Vertical Farms in Urban Planning: Responding to Climate-Induced Food Scarcity
Key Findings
Landlord Profit Limits
Concentrated leasehold ownership does not guarantee deepened food inequity because rent control and public housing systems block landlords from passing on costs of mandatory food production.
The idea that concentrated ownership causes worse food inequality assumes landlords can always raise rents. They would do this by passing on costs from new food-growing rules. But strict rent control laws block this in some places. For example, Ontario and Scotland cap how much rent can increase. Landlords cannot charge tenants for unwanted upgrades. Public housing systems also prevent private profit. Singapore and Vienna use non-profit models for land and housing. These rules stop landlords from capturing food value as profit. So the mechanism of rent extraction fails in many cases.

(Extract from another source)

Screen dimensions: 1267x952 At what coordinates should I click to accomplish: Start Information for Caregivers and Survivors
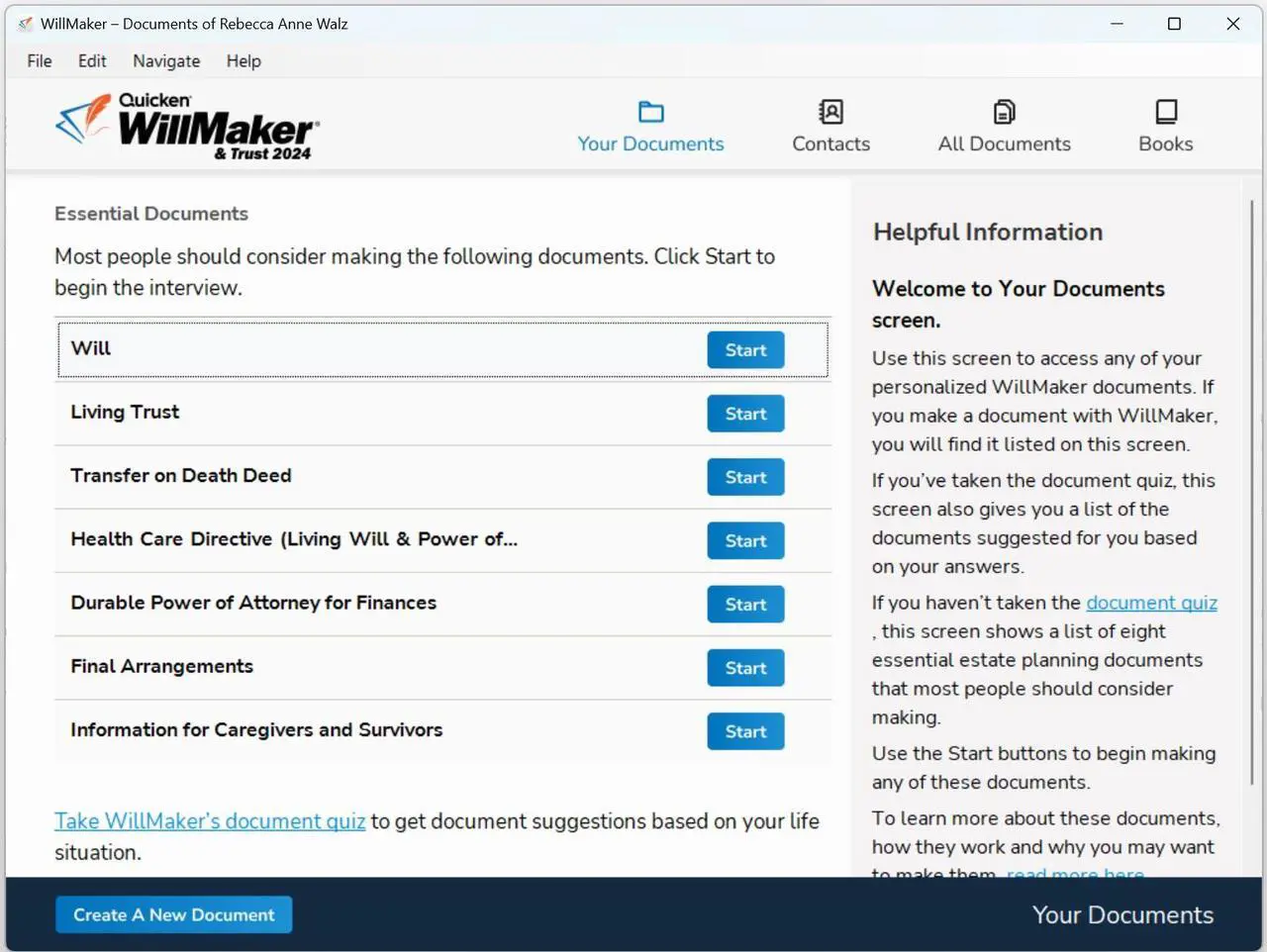[x=745, y=731]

Ownership concentration alone does not prove that mandates will deepen inequality.
Landlord Power And Food Projects
Vertical farm mandates in cities with concentrated land ownership will not improve food security because landlords absorb such mandates as reasons to raise rents, turning the farms into tools of value capture rather than tools of access.

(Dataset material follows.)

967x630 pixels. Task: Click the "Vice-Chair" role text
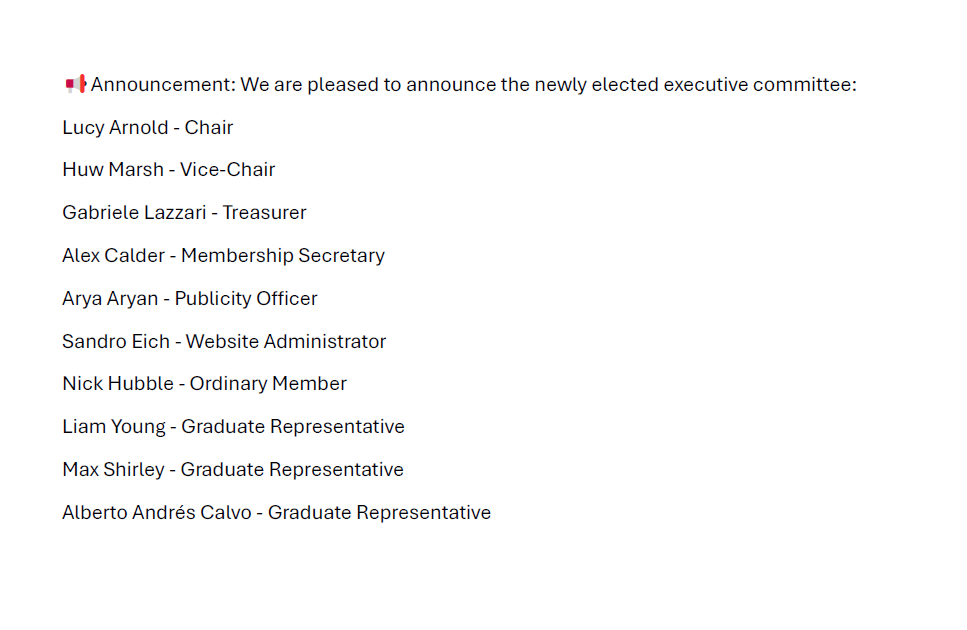pos(227,170)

In cities where a few landlords own most of the land, planning decisions favor high rents over public good. This is common under leasehold systems where large institutions or state-linked owners hold the titles. Such rules allow landlords to extract long-term income from tenants. Some people think requiring vertical farms in new buildings would improve food access for everyone. But that idea assumes zoning laws can override the power of landlords. In reality, concentrated land control lets landlords turn those requirements into reasons to raise rents. Past examples from dense cities prove this pattern. Mandatory upgrades like energy fixes or affordable housing units have often led to higher rent bills for tenants. This happens when ownership is centralized and tenant protections are weak. UN-Habitat and the Lincoln Institute on Land Policy have documented this effect. The key mechanism for vertical farms to improve food security requires widespread or publicly accountable land ownership. Without that, the farms become tools for landlords to capture more value. They do not become tools for fair food access. So without major land reforms, requiring vertical farms will mainly turn food production into a financial asset for the powerful. It will not democratize access to food.
Vertical Farms As Rent
Mandating vertical farms in cities with concentrated land ownership turns the policy into a tool for rent extraction, worsening food inequity by letting landlords capture the benefits instead of residents.

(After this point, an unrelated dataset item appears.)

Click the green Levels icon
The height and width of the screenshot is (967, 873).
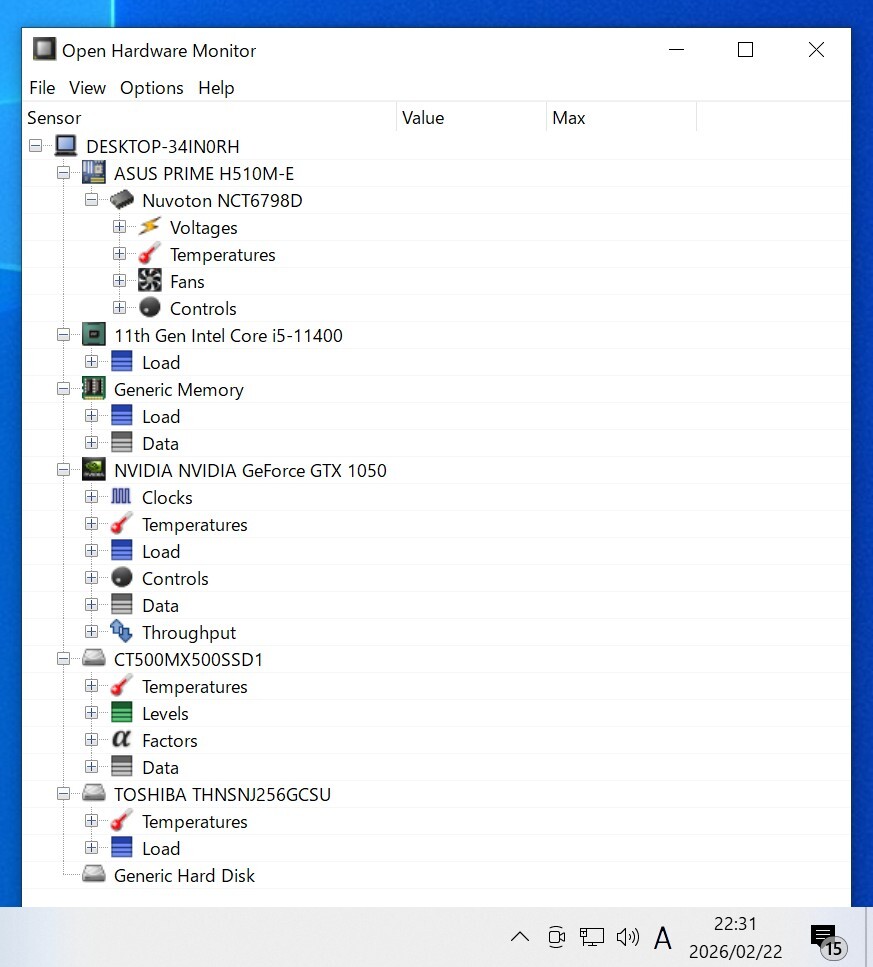coord(121,713)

In cities where a few big landlords own most of the land, requiring vertical farms on buildings would not spread food production more fairly. Instead, it would give those landlords more control over how people access food. The rule meant to help with food security would become a way for landlords to charge higher rents. They would install the farms and then pass the cost to tenants. Tenants would pay more for rent while the landlords profit from the food grown. The economic benefit would go to property owners, not residents. Without changes to who owns land, this system would make food access more unequal. The mandate would deepen the power of landlords over food. As a result, food inequity in cities would get worse.
Investor-driven Building Rules
Vertical farm integration in cities will follow investor profit goals because developers prioritize building designs that boost property value and meet ESG ratings, not local food needs.
In cities where big investors like pension funds drive real estate, buildings are built for profit, not use. This means any rule about adding vertical farms must first please the financial markets. Developers treat farm costs as investments, choosing only designs that raise property value or meet ESG rating demands. As a result, vertical farms in cities will follow investor goals, not local food needs or city laws. Food production becomes just a side effect of hitting financial targets.